La Chine a mis en place des mesures fortes pour ralentir la propagation initiale du Covid-19. Mais l’économie chinoise fournit une grande partie de la chaîne logistique mondiale et les ruptures de production interne ont eu des répercussions sur les économies mondiales, provoquant des ruptures secondaires. La Chine fonctionne selon une économie étatique planifiée qui repose sur une forte croissance économique – un postulat amené à changer dans un monde qui remet désormais en question sa dépendance à la production chinoise. Le Covid-19 a créé un immense repli économique non prévu. Dans le passé, les économistes étaient rassurés par les confortables réserves de dollars américains de la Chine, mais l’immense dette domestique et extérieure chinoise est désormais un enjeu préoccupant. Le système bancaire chinois est particulièrement vulnérable.

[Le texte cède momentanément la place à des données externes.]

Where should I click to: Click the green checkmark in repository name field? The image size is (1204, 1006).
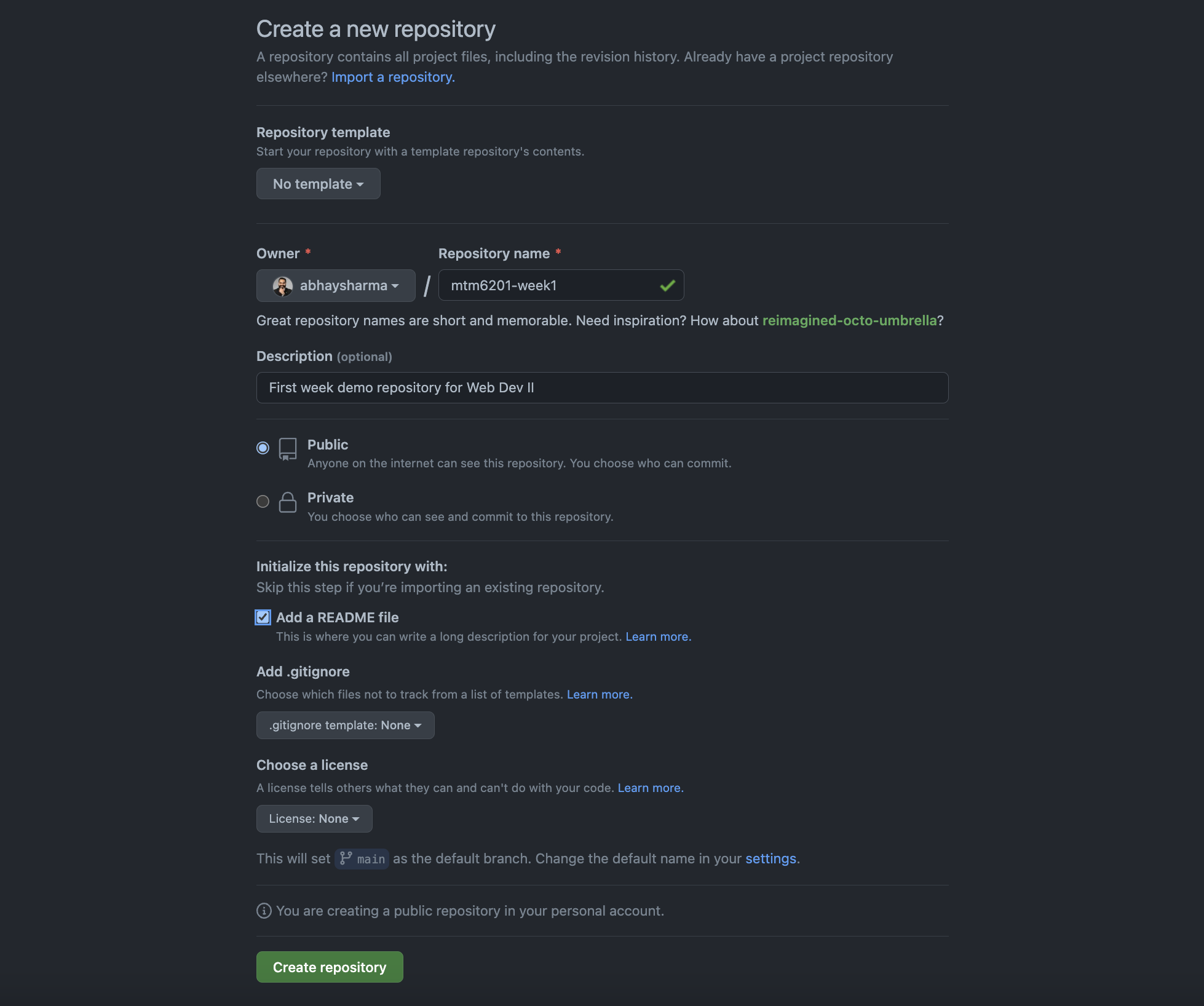pos(668,285)
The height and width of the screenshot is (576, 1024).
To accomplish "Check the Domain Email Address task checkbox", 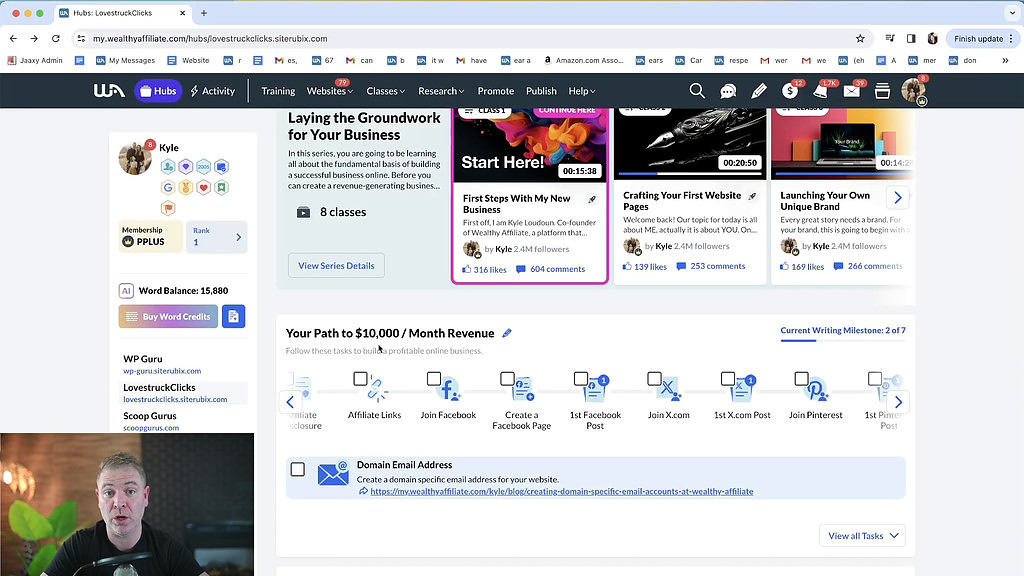I will coord(297,468).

Certaines nations voient aussi émerger un désir populaire de rapatrier les chaînes logistiques nationales, en les rendant moins dépendantes de la main-d’œuvre et des produits chinois bon marché. De telles décisions auront un impact massif en Chine, mais cette nation a joué un rôle tellement important dans une grande partie de la production mondiale que les conséquences globales – économiques et politiques – des efforts de rapatriement sont difficiles à prévoir.
Dans un sens, l’économie mondiale a aussi contracté un virus et la question n’est plus de savoir si elle est malade. La question est de savoir à quel point la maladie va progresser et combien de temps il lui faudra pour s’en remettre. Pour l’instant, les économies mondiales vont être placées dans l’équivalent financier des soins intensifs. L’Histoire est sans équivoque : de telles époques voient l’éclosion de leaders charismatiques qui prennent le contrôle de nations entières. Un dirigeant puissant promettant de soulager les effets de cet événement pourrait apparaître et amasser de grands pouvoirs en peu de temps, particulièrement si l’économie ne rebondit pas rapidement et qu’elle se dirige vers une convalescence longue et difficile, comme ce fut le cas après la crise financière de 2008.
Les dirigeants nationaux font face à des choix difficiles car les mesures les plus contraignantes contre le virus affaiblissent inévitablement l’économie de leur pays. Une fois que la courbe de l’infection aura été suffisamment aplatie pour que les services hospitaliers puissent gérer le nombre de malades, les politiciens s’attèleront assurément à restaurer l’économie. Cela impliquera de mettre fin ou d’alléger la distanciation sociale afin que tout ou partie des citoyens puisse reprendre le travail. Mais souvenez-vous que l’aplatissement de la courbe ne signifie pas nécessairement que moins de personnes soient infectées – c’est juste un étalement des infections dans le temps. Cela signifie qu’il y aura encore de nouvelles infections pendant une longue période et que des millions d’autres personnes pourraient contracter le virus. Nous nous dirigeons assurément vers une époque difficile.
Chaque nation tient en main les cartes qui lui ont été distribuées par cette pandémie – mais le jeu contient beaucoup de jokers. Personne ne sait comment les économies nationales encaisseront d’autres perturbations, mais vous pouvez compter sur cette revue pour vous tenir informé(e) de la signification de tout cela.